**PASSAGE GIVEN:**
--- --- ---
“Lou Ferrigno is a fucking asshole, that’s what I’m taking home with me from the 2007 Comic-Con, a fucking asshole!”

The speaker was a 40-something-year-old man, freckled, strawberry-blond hair, bald and sweating bullets, his pale skin appearing fair enough to sunburn at the pop of a flashbulb. He threw down his plastic bag of comic books and collapsed into his cafeteria chair. “The fucking opposite of Jonathan Harris [Dr. Smith from Lost in Space], I swear to fucking Christ! The opposite!” His 300-pound friend absorbed the fury of the rant with a shrug and sat down and cracked open a Diet Coke. He drank it through the pink slit in his beard.

Lou Ferrigno?” I said, sitting opposite them at one of the communal lunch tables set up just beyond the snack bar in the main exhibition hall at the San Diego Convention Center, home, for almost 40 years, of the Comic-Con International. A dainty pair of Asian women sat quietly next to me, making origami swans out of junk fliers.
--- --- ---
**PROVIDED MATERIAL:**

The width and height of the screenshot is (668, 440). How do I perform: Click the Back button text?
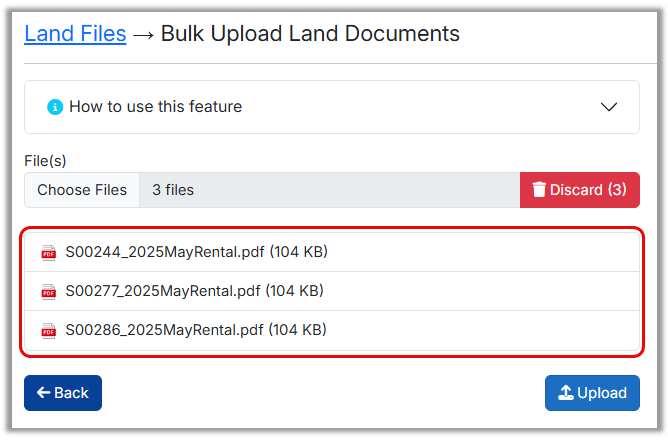click(72, 393)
--- --- ---
**TASKS TO COMPLETE:**
- a) From the Comic-Con passage, extract the part starting with "The speaker was" and going on through "of junk fliers.".
- b) Write what comes next in the Comic-Con story, picking up right after its final sentence.

**PER-TASK OUTPUTS:**
- a)
The speaker was a 40-something-year-old man, freckled, strawberry-blond hair, bald and sweating bullets, his pale skin appearing fair enough to sunburn at the pop of a flashbulb. He threw down his plastic bag of comic books and collapsed into his cafeteria chair. “The fucking opposite of Jonathan Harris [Dr. Smith from Lost in Space], I swear to fucking Christ! The opposite!” His 300-pound friend absorbed the fury of the rant with a shrug and sat down and cracked open a Diet Coke. He drank it through the pink slit in his beard.

Lou Ferrigno?” I said, sitting opposite them at one of the communal lunch tables set up just beyond the snack bar in the main exhibition hall at the San Diego Convention Center, home, for almost 40 years, of the Comic-Con International. A dainty pair of Asian women sat quietly next to me, making origami swans out of junk fliers.

- b)
“Yeah,” said the guy. “He’s charging 20 fucking dollars for a Polaroid! He’s an asshole.”

“He’s here?” I asked.

“Yeah, [the] motherfucker.”

“You should’ve told him that you’d give him 40 dollars if he could say Egg McMuffin legibly.”

“Right,” said the Hulk hater, laughing suddenly and mopping his head with his naked palm, “or 60 dollars if he could turn back into what’s-his-fucking-name, Bill Bixby —”

“And talk about My FavoriteMartian,” said his friend.

“Or The Courtship of Eddie’s fucking Father.”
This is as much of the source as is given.